9 June – 2 September 2018
VENUE: Kmetty Museum
CURATOR: Dalma Eged
Transylvanian artist Zsolt Berszán (1974) made his Hungarian debut in 2010, when he had a solo show at the MODEM. He has also exhibited at the Műcsarnok / Kunsthalle Budapest, the ArtMill, and the Vajda Museum. For the past decade, his objects made of silicone have been characterized by the emphatic use of the colour black. In his works, the human being plays the leading role, but not as an all-conquering spiritual and intellectual principle: as a creature made from flesh, organs and cells, who is doomed to decomposition and exists at the mercy of time – in contrast to silicon compounds whose “life expectancy” exceeds the span of a human lifetime many times over.

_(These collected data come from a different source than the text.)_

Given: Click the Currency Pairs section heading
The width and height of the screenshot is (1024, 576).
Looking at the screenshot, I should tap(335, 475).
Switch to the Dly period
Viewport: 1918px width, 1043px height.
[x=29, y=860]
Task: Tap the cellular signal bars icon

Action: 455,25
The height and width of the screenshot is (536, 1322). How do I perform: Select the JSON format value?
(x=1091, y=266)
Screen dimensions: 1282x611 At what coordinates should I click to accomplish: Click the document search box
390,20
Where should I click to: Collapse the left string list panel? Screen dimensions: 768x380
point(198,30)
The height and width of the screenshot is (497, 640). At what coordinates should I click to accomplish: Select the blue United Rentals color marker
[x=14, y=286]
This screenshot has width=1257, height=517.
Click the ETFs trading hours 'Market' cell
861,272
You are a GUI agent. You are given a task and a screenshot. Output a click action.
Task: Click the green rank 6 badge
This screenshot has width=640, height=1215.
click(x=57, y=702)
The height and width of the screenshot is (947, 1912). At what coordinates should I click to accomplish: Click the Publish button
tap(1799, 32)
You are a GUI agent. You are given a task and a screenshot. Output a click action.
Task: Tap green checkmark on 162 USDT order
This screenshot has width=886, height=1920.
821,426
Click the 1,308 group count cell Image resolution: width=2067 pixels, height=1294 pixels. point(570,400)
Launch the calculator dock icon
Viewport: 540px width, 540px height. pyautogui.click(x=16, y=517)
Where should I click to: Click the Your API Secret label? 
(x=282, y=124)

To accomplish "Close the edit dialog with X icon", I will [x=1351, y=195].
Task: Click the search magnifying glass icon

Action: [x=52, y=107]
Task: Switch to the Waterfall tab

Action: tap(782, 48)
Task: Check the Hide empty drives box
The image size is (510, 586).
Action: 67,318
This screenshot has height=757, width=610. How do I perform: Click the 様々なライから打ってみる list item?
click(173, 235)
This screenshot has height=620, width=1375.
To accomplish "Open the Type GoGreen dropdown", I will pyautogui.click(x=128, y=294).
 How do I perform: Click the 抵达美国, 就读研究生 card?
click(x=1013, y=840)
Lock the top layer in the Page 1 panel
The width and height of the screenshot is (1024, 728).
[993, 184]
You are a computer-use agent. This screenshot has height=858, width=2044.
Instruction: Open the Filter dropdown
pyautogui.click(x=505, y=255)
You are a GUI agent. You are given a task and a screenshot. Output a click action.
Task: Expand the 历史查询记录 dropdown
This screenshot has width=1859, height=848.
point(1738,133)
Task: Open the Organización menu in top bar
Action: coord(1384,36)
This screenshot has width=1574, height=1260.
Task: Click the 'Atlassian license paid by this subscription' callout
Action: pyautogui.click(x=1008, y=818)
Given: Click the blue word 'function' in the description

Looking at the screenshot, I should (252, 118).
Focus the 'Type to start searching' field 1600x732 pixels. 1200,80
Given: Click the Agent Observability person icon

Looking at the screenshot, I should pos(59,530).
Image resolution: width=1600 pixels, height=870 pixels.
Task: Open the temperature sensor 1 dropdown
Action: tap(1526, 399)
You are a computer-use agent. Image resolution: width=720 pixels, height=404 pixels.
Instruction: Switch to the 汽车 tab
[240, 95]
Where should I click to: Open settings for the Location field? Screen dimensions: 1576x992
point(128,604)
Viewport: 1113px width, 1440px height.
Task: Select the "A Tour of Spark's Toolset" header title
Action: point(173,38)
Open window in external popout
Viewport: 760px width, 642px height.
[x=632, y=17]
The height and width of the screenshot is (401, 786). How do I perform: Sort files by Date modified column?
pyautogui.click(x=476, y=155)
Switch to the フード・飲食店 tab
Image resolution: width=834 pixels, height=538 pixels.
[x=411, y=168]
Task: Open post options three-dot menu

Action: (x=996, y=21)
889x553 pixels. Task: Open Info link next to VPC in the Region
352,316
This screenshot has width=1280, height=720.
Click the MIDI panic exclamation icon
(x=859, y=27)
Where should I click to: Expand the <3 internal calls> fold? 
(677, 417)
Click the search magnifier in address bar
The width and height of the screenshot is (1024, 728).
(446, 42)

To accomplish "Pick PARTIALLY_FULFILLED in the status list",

His site specific works on display at the exhibition turn away from the exclusive use of black that is otherwise so characteristic of Zsolt Berszán’s art. The works made of bright red and black silicone, which have been placed among the plants in the garden of the Kmetty Museum, stand like unassailable obstacles in the way of nature. The passivity of the sculptures made from a material that is indifferent to climactic conditions and physiological factors calls attention to the unequal playing field between organic and inorganic existence. The inhabitants of Berszán’s garden – a life-size flesh eating plant, a parasite protruding from a living tree, and a table bearing haphazardly placed organs – raise questions from the perspective of silicone-based existence about the relationship between nature and its domesticator, the human being, as an organic life form and culture-creating being.